Jacques Philippe de Choiseul, Duke of Stainville (6 September 1727, Lunéville – 2 June 1789, Strasbourg) was a French Marshal of France, general and nobleman. He became count and then in 1786 duke of Stainville (inheriting it from his elder brother Étienne François, duc de Choiseul) and baron of Dommanges.

==Life==
Jacques Philippe came from the House of Choiseul, a noble family dating back to the 12th century and originating in Choiseul in Haute-Marne. This famous family produced five marshals, one cardinal, two bishops and several statesmen. As a young man he served in the army of empress Maria Theresa and after becoming captain in a dragoon regiment he was made a commander of the Order of Saint Stephen, chamberlain to Francis I, Holy Roman Emperor, colonel of a regiment of light cavalry, major general and lieutenant field marshal in 1759.

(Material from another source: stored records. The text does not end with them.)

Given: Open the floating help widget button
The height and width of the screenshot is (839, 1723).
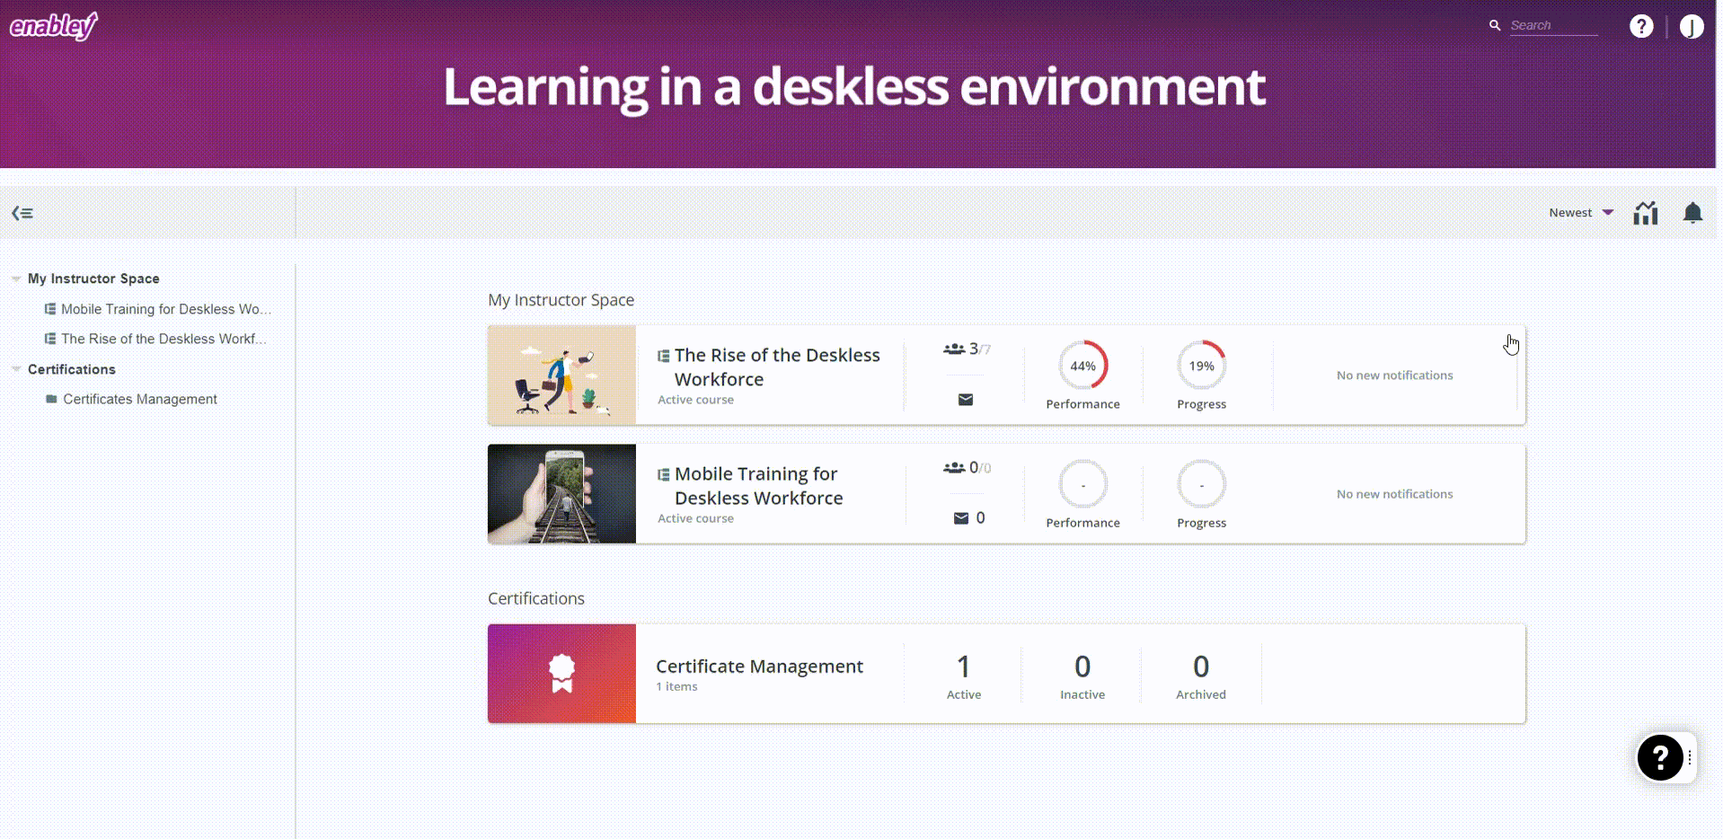Looking at the screenshot, I should pyautogui.click(x=1660, y=758).
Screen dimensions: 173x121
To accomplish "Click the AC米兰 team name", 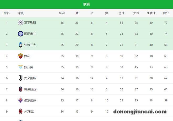I will 29,111.
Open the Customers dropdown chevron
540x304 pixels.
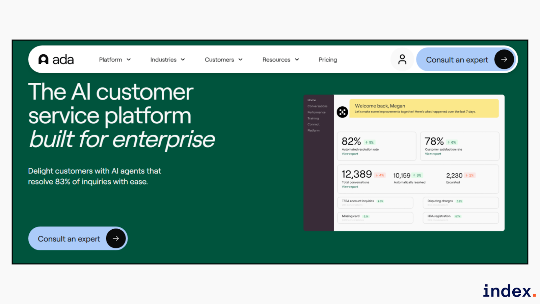tap(241, 60)
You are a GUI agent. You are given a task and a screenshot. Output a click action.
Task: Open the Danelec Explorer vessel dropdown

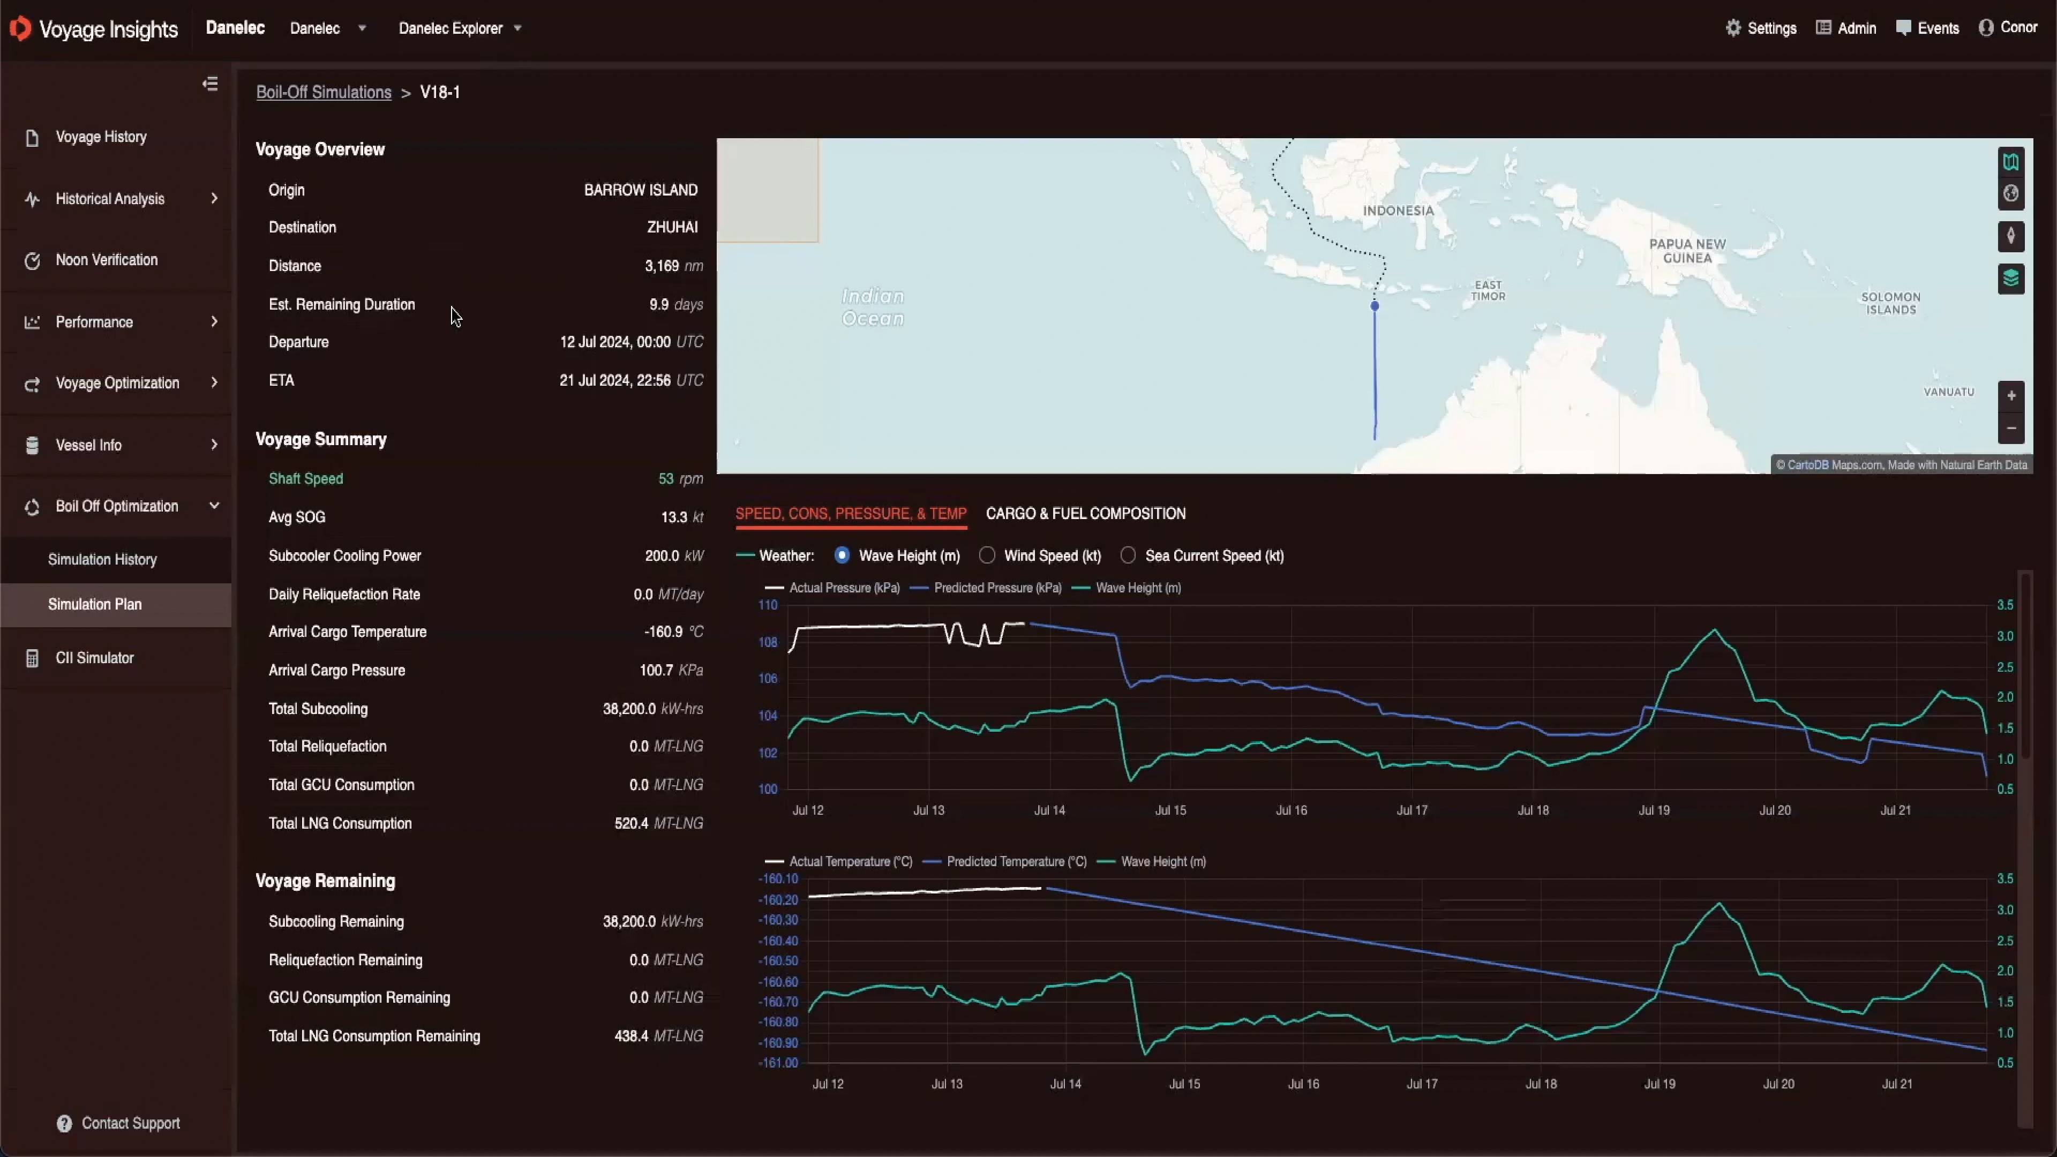[460, 28]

In 1760 he resigned his imperial titles and joined the French army, in which he was made lieutenant general. He was put under the command of the marshal de Broglie. He continued serving in Germany until the end of the Seven Years' War and was giving the posts of commanding inspector of the French grenadier regiment (régiment des grenadiers de France) and inspector general of infantry

In 1770 he was made governor general of Lorraine, where he had a triumphal arch (Porte Saint-Louis) built, and on 13 June 1783 he was made marshal of France. In 1788 he was made governor general of Alsace. He was made knight of the Orders of the King on 2 February 1786 and 'brevet' duke of Stainville the same year. He died at Strasbourg at 1789 aged 61.

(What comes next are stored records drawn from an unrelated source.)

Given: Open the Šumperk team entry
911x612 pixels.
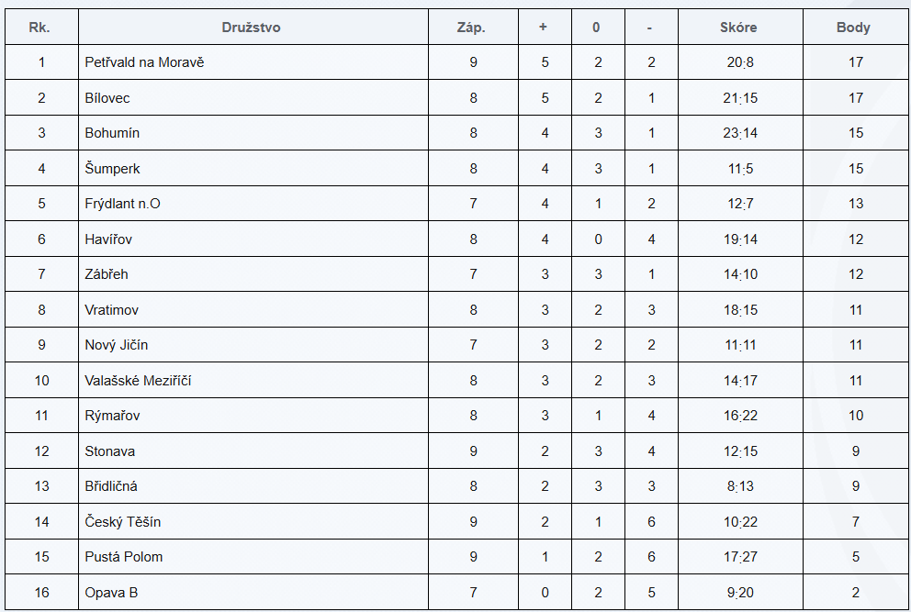Looking at the screenshot, I should (x=112, y=169).
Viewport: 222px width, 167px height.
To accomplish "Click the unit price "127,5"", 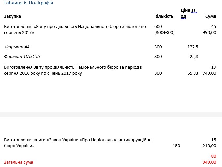I will (x=193, y=47).
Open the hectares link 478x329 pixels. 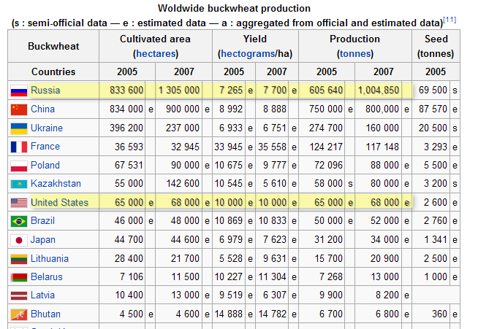click(x=154, y=54)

His daughter Marie Thérèse de Choiseul married Prince Joseph of Monaco.

==Bibliography==
- Charles Gavard, Galeries historiques du Palais de Versailles, vol. 7, Imprimerie royale, 1842;
- Michel Popoff et préface d'Hervé Pinoteau, Armorial de l'Ordre du Saint-Esprit : d'après l'œuvre du père Anselme et ses continuateurs, Paris, Le Léopard d'or, 1996, 204 p. (ISBN 2-86377-140-X);
- Jean-Baptiste Rietstap, Armorial général, t. (tome 1 et 2), Gouda, G.B. van Goor zonen, 1884-1887 et ses Compléments sur www.euraldic.com.